§ **Pasaje mostrado**
--------

Graziella Pogolotti •
1 de Octubre del 2016
Concluidos mis estudios, había llegado el momento de buscar
trabajo. Por la puerta trasera, podía entrar en el periodismo. Empecé
traduciendo para Vanidades. Sin reparar en derechos de autor, la revista
se apropiaba de los materiales aparecidos en Elle y Marie Claire,
publicaciones francesas de amplia difusión internacional.
Además de la información actualizada sobre modas y de los consejos
para el cuidado de la belleza, mi remuneración más suculenta procedía de
la novelita rosa que constituía el plato fuerte de Vanidades. La prosa
elemental me facilitaba la tarea. Todo marchaba sin tropiezos hasta que,
abruptamente, surgió Corín Tellado. Como era de suponer, prescindieron
de mí.
Transité por la escuela de periodismo en busca de la patente de corso
requerida para trabajar en la prensa. El gremio se defendía de la
competencia interponiendo obstáculos al ingreso en los medios de los más
jóvenes. En un claustro deteriorado, al que se escapaban errores
ortográficos, sobrevivían escasos intelectuales. Perdidas las ilusiones
de otrora, asumían la tarea de manera rutinaria. El director, taquígrafo
de profesión, era colega y amigo de Fulgencio Batista. En su refugio de
la biblioteca, María Villar Buceta ejercía su irrenunciable magisterio.

--------

§ **Ejercicios propuestos**
- A) Según el pasaje, ¿de qué publicaciones francesas se apropiaba la revista Vanidades?
- B) Transcriba literalmente el fragmento del pasaje que comienza en "Graziella Pogolotti •" y termina en "amplia difusión internacional.".

§ **Datos**
--------

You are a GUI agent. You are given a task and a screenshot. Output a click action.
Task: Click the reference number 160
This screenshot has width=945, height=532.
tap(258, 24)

--------

§ **Soluciones**
- A) De Elle y Marie Claire.

- B)
Graziella Pogolotti •
1 de Octubre del 2016
Concluidos mis estudios, había llegado el momento de buscar
trabajo. Por la puerta trasera, podía entrar en el periodismo. Empecé
traduciendo para Vanidades. Sin reparar en derechos de autor, la revista
se apropiaba de los materiales aparecidos en Elle y Marie Claire,
publicaciones francesas de amplia difusión internacional.